▶ **WORK INSTRUCTION**: Entries must be copied exactly, with nothing left out.

▶ **DATA**:
+--

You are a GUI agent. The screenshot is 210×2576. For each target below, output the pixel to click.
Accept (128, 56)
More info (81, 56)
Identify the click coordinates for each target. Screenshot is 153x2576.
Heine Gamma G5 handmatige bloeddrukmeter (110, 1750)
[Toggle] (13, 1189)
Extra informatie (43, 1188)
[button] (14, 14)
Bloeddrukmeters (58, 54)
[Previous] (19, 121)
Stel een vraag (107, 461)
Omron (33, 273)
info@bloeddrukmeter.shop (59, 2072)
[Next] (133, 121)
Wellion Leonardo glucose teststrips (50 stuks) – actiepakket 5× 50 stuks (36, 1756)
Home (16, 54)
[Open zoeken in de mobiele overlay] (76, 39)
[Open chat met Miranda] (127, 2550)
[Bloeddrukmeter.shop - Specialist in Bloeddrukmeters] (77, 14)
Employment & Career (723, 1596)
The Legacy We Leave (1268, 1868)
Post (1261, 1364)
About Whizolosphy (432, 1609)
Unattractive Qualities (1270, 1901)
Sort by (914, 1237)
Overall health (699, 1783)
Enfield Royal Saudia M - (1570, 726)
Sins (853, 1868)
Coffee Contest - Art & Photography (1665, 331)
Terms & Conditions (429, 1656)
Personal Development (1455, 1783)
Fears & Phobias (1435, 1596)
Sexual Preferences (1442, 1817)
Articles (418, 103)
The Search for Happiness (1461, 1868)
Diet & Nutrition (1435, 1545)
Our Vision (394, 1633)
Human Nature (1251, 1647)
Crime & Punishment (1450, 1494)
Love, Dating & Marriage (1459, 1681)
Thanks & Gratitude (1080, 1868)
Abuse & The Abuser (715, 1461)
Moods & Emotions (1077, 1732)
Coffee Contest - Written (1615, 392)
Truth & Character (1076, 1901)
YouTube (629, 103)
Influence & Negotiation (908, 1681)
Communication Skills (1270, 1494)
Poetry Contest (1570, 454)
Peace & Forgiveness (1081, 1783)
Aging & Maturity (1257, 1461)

+--

▶ **PROBLEM SOLUTION**:
You are a GUI agent. The screenshot is 210×2576. For each target below, output the pixel to click.
Accept (128, 56)
More info (81, 56)
Identify the click coordinates for each target. Screenshot is 153x2576.
Heine Gamma G5 handmatige bloeddrukmeter (110, 1750)
[Toggle] (13, 1189)
Extra informatie (43, 1188)
[button] (14, 14)
Bloeddrukmeters (58, 54)
[Previous] (19, 121)
Stel een vraag (107, 461)
Omron (33, 273)
info@bloeddrukmeter.shop (59, 2072)
[Next] (133, 121)
Wellion Leonardo glucose teststrips (50 stuks) – actiepakket 5× 50 stuks (36, 1756)
Home (16, 54)
[Open zoeken in de mobiele overlay] (76, 39)
[Open chat met Miranda] (127, 2550)
[Bloeddrukmeter.shop - Specialist in Bloeddrukmeters] (77, 14)
Employment & Career (723, 1596)
The Legacy We Leave (1268, 1868)
Post (1261, 1364)
About Whizolosphy (432, 1609)
Unattractive Qualities (1270, 1901)
Sort by (914, 1237)
Overall health (699, 1783)
Enfield Royal Saudia M - (1570, 726)
Sins (853, 1868)
Coffee Contest - Art & Photography (1665, 331)
Terms & Conditions (429, 1656)
Personal Development (1455, 1783)
Fears & Phobias (1435, 1596)
Sexual Preferences (1442, 1817)
Articles (418, 103)
The Search for Happiness (1461, 1868)
Diet & Nutrition (1435, 1545)
Our Vision (394, 1633)
Human Nature (1251, 1647)
Crime & Punishment (1450, 1494)
Love, Dating & Marriage (1459, 1681)
Thanks & Gratitude (1080, 1868)
Abuse & The Abuser (715, 1461)
Moods & Emotions (1077, 1732)
Coffee Contest - Written (1615, 392)
Truth & Character (1076, 1901)
YouTube (629, 103)
Influence & Negotiation (908, 1681)
Communication Skills (1270, 1494)
Poetry Contest (1570, 454)
Peace & Forgiveness (1081, 1783)
Aging & Maturity (1257, 1461)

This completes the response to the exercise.